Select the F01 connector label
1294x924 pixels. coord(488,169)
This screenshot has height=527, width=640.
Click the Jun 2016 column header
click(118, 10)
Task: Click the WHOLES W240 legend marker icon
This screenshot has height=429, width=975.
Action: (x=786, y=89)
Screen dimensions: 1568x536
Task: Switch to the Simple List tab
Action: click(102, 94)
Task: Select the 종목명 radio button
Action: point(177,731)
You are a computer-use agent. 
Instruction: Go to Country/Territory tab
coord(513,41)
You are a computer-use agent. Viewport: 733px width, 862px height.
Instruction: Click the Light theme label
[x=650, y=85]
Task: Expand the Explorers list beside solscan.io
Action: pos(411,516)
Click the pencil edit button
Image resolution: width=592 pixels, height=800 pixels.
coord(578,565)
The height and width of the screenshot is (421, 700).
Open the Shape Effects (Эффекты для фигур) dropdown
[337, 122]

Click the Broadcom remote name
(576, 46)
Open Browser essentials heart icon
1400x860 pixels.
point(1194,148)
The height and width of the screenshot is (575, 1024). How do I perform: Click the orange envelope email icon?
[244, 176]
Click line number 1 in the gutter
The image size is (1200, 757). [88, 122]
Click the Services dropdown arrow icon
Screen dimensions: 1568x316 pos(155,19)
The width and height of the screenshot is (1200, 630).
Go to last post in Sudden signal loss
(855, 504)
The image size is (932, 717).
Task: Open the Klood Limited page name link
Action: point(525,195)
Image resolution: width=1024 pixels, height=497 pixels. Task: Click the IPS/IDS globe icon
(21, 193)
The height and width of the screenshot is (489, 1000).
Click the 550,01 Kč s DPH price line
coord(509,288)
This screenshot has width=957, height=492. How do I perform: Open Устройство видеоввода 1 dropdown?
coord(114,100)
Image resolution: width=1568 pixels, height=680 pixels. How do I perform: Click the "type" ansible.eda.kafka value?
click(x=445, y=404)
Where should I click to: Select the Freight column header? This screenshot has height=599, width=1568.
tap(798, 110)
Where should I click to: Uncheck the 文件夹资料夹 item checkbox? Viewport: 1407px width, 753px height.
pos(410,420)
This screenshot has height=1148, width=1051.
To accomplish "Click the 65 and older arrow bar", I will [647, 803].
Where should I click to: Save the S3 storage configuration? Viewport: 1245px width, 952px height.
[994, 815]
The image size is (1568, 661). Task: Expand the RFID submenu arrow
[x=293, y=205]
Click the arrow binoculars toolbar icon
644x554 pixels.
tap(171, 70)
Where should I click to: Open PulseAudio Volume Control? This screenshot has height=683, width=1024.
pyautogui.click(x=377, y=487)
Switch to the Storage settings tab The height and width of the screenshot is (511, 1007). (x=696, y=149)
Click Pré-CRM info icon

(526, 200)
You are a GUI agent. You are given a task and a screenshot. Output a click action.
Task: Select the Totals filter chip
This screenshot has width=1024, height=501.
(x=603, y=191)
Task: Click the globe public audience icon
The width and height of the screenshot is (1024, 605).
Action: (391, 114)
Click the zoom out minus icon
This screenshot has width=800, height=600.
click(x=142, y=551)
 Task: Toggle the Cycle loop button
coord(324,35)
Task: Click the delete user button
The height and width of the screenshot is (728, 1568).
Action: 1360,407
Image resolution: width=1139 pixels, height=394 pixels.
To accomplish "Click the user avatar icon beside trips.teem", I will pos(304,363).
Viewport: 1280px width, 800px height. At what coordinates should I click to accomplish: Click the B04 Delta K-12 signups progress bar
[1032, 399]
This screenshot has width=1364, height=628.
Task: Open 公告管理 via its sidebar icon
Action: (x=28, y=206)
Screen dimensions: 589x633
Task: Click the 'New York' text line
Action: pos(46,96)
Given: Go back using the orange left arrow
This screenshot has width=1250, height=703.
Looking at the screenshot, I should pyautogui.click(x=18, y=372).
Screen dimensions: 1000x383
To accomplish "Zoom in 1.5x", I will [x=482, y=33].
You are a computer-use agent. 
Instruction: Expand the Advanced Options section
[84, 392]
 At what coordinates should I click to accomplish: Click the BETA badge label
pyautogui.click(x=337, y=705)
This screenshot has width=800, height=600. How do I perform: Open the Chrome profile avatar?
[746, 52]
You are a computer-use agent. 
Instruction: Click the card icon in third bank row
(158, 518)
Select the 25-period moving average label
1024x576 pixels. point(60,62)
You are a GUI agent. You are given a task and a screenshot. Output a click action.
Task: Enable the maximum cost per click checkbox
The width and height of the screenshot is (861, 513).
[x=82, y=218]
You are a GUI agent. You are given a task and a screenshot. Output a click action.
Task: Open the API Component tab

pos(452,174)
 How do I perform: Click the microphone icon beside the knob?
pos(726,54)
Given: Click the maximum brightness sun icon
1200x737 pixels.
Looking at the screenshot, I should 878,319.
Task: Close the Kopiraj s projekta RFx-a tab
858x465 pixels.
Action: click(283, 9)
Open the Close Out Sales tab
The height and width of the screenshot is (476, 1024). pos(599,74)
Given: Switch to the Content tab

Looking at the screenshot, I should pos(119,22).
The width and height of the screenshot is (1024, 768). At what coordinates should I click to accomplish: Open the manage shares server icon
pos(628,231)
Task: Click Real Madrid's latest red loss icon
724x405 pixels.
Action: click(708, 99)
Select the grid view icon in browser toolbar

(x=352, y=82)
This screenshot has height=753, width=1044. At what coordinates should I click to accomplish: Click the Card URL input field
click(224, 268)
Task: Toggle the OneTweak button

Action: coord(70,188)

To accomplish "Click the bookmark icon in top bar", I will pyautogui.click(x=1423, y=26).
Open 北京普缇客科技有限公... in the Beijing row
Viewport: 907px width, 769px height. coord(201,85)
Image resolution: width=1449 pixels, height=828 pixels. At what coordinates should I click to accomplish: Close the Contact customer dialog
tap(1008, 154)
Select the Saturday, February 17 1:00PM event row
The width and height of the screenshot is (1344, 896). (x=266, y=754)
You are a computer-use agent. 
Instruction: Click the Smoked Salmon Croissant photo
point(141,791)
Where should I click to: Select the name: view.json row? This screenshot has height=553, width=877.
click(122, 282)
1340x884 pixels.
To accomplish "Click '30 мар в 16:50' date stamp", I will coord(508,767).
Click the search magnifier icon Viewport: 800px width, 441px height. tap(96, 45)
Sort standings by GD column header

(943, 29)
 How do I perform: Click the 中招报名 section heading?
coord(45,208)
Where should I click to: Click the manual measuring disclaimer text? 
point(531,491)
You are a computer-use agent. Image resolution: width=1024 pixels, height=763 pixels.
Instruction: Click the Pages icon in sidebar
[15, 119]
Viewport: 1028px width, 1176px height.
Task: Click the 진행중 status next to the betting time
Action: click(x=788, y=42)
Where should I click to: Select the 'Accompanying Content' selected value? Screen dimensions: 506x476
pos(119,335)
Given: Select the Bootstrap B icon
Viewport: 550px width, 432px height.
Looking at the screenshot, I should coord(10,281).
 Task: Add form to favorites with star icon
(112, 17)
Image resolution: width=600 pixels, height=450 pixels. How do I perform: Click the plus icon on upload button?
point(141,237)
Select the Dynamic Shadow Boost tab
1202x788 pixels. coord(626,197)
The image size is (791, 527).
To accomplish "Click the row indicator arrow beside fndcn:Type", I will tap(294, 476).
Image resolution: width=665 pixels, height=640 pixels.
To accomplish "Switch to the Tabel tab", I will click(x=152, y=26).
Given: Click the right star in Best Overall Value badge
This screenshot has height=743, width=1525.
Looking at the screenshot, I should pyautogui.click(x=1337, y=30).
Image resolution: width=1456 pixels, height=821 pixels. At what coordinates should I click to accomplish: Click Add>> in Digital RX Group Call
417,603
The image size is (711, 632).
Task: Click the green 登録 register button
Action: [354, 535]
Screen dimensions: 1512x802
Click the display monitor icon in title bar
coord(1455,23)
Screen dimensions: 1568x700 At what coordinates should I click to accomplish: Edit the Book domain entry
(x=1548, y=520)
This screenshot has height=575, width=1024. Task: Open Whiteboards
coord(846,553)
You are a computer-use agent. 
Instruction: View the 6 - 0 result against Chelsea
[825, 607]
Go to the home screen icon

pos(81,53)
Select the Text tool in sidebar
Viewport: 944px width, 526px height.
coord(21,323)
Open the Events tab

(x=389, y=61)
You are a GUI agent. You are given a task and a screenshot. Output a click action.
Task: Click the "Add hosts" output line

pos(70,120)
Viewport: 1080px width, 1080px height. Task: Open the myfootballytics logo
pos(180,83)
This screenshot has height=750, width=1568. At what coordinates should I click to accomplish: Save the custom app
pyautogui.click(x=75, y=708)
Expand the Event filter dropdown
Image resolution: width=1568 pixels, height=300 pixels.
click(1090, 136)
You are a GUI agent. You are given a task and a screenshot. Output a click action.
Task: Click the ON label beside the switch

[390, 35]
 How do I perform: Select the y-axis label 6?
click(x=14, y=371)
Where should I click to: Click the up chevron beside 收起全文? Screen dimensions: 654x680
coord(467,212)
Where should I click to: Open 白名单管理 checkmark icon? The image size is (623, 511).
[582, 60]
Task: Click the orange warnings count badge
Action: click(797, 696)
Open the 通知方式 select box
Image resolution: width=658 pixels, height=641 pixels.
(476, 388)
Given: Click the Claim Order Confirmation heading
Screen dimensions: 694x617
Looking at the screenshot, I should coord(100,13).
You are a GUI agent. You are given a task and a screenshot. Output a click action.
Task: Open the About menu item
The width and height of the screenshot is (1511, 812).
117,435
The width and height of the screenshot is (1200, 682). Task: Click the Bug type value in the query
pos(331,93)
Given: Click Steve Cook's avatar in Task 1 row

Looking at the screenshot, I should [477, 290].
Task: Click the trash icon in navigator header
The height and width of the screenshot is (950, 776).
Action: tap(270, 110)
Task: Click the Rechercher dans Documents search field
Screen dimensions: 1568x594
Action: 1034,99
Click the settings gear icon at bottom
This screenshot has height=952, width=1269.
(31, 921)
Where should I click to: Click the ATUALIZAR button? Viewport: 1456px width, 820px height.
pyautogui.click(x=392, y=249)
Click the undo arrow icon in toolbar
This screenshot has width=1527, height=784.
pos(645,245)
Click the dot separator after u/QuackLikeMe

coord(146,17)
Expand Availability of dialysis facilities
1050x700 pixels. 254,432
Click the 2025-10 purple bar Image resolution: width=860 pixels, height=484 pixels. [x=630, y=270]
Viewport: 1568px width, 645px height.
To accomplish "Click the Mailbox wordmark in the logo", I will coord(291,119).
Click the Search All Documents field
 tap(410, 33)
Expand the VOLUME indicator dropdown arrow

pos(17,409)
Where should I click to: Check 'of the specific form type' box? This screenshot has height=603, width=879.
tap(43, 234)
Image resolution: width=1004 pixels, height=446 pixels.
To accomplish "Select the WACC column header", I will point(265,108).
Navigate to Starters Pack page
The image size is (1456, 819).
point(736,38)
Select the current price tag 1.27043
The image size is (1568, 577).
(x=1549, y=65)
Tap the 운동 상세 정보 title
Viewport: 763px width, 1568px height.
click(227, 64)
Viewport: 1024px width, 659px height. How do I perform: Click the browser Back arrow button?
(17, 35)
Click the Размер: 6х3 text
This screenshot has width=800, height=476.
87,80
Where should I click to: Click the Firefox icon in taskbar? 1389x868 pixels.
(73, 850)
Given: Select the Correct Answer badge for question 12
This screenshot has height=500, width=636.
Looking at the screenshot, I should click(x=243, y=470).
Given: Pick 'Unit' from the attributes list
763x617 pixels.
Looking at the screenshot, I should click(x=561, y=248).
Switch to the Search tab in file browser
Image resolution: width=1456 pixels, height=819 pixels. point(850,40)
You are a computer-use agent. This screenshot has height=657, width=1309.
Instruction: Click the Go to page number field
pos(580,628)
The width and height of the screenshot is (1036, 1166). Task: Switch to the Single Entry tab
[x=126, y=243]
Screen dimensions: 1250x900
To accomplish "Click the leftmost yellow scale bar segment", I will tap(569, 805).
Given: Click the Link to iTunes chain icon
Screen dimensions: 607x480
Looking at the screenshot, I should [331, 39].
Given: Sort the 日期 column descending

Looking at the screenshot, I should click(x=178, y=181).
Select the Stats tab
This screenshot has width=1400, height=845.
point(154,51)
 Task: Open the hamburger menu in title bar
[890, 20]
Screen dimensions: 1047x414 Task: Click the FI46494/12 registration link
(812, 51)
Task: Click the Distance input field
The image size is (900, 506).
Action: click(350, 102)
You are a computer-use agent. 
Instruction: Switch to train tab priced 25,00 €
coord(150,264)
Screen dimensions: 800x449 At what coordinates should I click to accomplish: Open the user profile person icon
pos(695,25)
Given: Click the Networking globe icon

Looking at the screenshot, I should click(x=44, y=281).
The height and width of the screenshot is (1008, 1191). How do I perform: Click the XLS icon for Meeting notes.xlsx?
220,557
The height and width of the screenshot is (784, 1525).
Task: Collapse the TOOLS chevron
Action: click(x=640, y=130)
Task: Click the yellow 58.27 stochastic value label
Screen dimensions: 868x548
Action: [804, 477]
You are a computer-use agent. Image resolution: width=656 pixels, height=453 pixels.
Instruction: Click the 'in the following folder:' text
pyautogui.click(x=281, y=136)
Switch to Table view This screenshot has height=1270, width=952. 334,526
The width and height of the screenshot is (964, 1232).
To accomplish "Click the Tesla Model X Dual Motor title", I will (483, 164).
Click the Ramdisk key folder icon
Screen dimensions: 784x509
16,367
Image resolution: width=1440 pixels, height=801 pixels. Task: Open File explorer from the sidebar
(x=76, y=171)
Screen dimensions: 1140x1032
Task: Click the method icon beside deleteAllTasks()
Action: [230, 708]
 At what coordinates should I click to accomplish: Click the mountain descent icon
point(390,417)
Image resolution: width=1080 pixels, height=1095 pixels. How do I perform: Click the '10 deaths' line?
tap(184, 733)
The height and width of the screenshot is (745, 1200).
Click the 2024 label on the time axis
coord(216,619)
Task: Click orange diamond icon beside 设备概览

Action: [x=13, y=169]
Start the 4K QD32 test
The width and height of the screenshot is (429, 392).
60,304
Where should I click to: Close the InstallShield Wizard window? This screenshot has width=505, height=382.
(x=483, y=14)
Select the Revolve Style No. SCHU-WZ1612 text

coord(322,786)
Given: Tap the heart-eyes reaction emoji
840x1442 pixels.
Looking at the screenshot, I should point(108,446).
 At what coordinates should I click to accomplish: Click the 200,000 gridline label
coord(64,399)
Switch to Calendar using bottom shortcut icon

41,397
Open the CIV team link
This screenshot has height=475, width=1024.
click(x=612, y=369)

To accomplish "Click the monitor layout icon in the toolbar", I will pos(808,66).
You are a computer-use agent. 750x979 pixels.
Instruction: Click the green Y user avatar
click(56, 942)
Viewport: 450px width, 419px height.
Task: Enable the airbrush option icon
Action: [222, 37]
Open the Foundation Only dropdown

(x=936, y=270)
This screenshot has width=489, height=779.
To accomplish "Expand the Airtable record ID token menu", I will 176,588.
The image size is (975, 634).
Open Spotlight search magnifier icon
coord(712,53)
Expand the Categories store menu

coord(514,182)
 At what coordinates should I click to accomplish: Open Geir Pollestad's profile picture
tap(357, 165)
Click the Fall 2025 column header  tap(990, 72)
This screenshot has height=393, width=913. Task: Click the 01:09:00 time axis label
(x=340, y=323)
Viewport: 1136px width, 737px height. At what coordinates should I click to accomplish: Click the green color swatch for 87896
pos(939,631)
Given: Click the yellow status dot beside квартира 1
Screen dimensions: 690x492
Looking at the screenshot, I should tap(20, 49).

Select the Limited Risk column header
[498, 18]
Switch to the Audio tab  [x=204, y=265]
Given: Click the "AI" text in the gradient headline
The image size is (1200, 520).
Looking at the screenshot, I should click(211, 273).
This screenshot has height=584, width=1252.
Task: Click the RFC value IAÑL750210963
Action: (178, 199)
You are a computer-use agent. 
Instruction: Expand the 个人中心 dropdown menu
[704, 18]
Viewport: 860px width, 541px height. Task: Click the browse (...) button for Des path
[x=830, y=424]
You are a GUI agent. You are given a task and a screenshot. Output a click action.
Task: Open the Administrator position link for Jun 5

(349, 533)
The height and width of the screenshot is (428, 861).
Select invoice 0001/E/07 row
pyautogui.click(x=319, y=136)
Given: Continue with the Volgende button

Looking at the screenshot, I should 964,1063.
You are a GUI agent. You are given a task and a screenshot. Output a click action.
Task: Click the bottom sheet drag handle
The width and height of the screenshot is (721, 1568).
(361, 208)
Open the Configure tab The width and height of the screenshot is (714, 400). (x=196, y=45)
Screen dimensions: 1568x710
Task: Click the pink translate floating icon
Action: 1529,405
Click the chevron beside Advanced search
■ ■ ■ ■
▸ About this exercise: Produce the lines from the top of the listing through the "Task: Click the WHOLES" line exactly as they appear, with no additional output.

▸ Result for this exercise:
Select the F01 connector label
1294x924 pixels. coord(488,169)
This screenshot has height=527, width=640.
Click the Jun 2016 column header
click(118, 10)
Task: Click the WHOLES W240 legend marker icon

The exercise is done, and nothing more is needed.